I'm with you, I am a double gun guy.

Here are some of the guns I own and owned.

My (2) AYA #2 Sidelock Ejectors.... just picked these up in Columbus in Jan.






Browning Cynergy 20GA.





Bernardelli Brecia Hammer Gun 20GA.





Fransico Sarriugarte Derby Sidelock Ejector 20GA.





L.L. Bean Rizzini 20GA.





Beretta makes my favorite O/U. I do love SXSs though. They are my favorite. English styled boxlocks (Anson and Deeley action) and sidelock (Holland & Holland and Beesley/Purdey) are my favorites.

A few of my dream guns....

Scottish Built McKay Brown Round Action in 28GA. Wouldn't this be nice for quail?!?!?!?!






I love the vintage hammer guns.

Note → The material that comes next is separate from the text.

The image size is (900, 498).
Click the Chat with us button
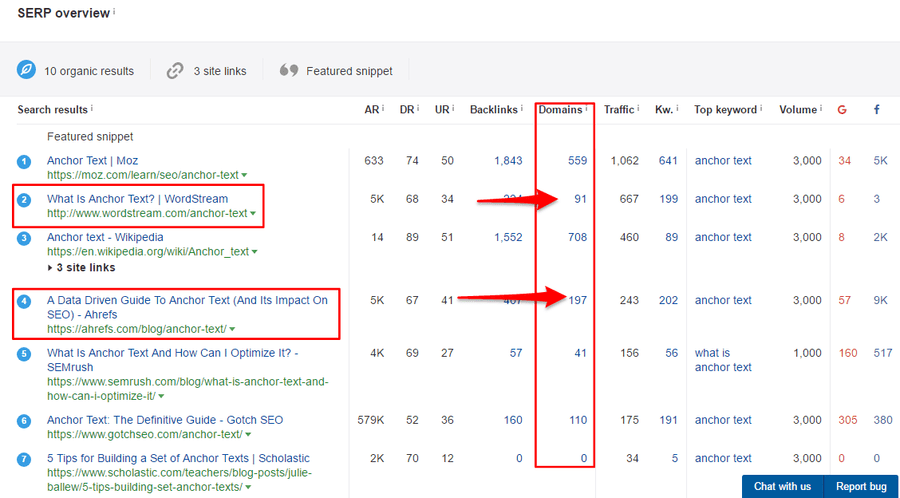(x=782, y=486)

This is a completely restored Purdey Bar-in-wood.






Beretta SO-10





Beretta SO-10 EELL





I think that's enough!



Adam




Adam


----------



## Luke0927 (Feb 28, 2009)

I take my Benelli SBE  II and i can kill anything with wings...i do want to get a nice OU 20 but just don't have the reason to spend the money on one would rather spend it on tactical arms


----------



## redneck_billcollector (Feb 28, 2009)

I have tons of tactical arms Luke, an m-4 done up as good as any military m-4 but the neat thing about it is I built it all myself over a period of the past 15 years.  I used an colt ar-15 sp1 that I purchased nib back in 1980 for 350 usd.  (an early sp-1 the dealer had it for years, it was the first model sp-1 the one everyone in the know wants) I have a springfield early m-1a1 and benelli sp m-1 with extended tube any number of semi mac 10s and 11a a mess of egyptian ak's I picked up for around 200 a piece,  and a half a dozen mil-spec pistols.  I have been aquiring them since the early 80s back when they werent too expensive, now a tactical firearm cost as much as a nice shotgun.  Now, I am after tactical weapons designed for a different threat, Those birds are bent on world domination and I, for one, am gonna do my part in preventing their takeover.

Covey, how does a man as young as you afford such beautiful guns, those Ayas are spectacular, I stand green with envy.  That aint good either, cause as I am sure you are aware, that is one of the seven deadly sins.


----------



## Luke0927 (Feb 28, 2009)

redneck_billcollector said:


> I have tons of tactical arms Luke, an m-4 done up as good as any military m-4 but the neat thing about it is I built it all myself over a period of the past 15 years.  I used an colt ar-15 sp1 that I purchased nib back in 1980 for 350 usd.  (an early sp-1 the dealer had it for years, it was the first model sp-1 the one everyone in the know wants) I have a springfield early m-1a1 and benelli sp m-1 with extended tube any number of semi mac 10s and 11a a mess of egyptian ak's I picked up for around 200 a piece,  and a half a dozen mil-spec pistols.  I have been aquiring them since the early 80s back when they werent too expensive, now a tactical firearm cost as much as a nice shotgun.  Now, I am after tactical weapons designed for a different threat, Those birds are bent on world domination and I, for one, am gonna do my part in preventing their takeover.
> 
> Covey, how does a man as young as you afford such beautiful guns, those Ayas are spectacular, I stand green with envy.  That aint good either, cause as I am sure you are aware, that is one of the seven deadly sins.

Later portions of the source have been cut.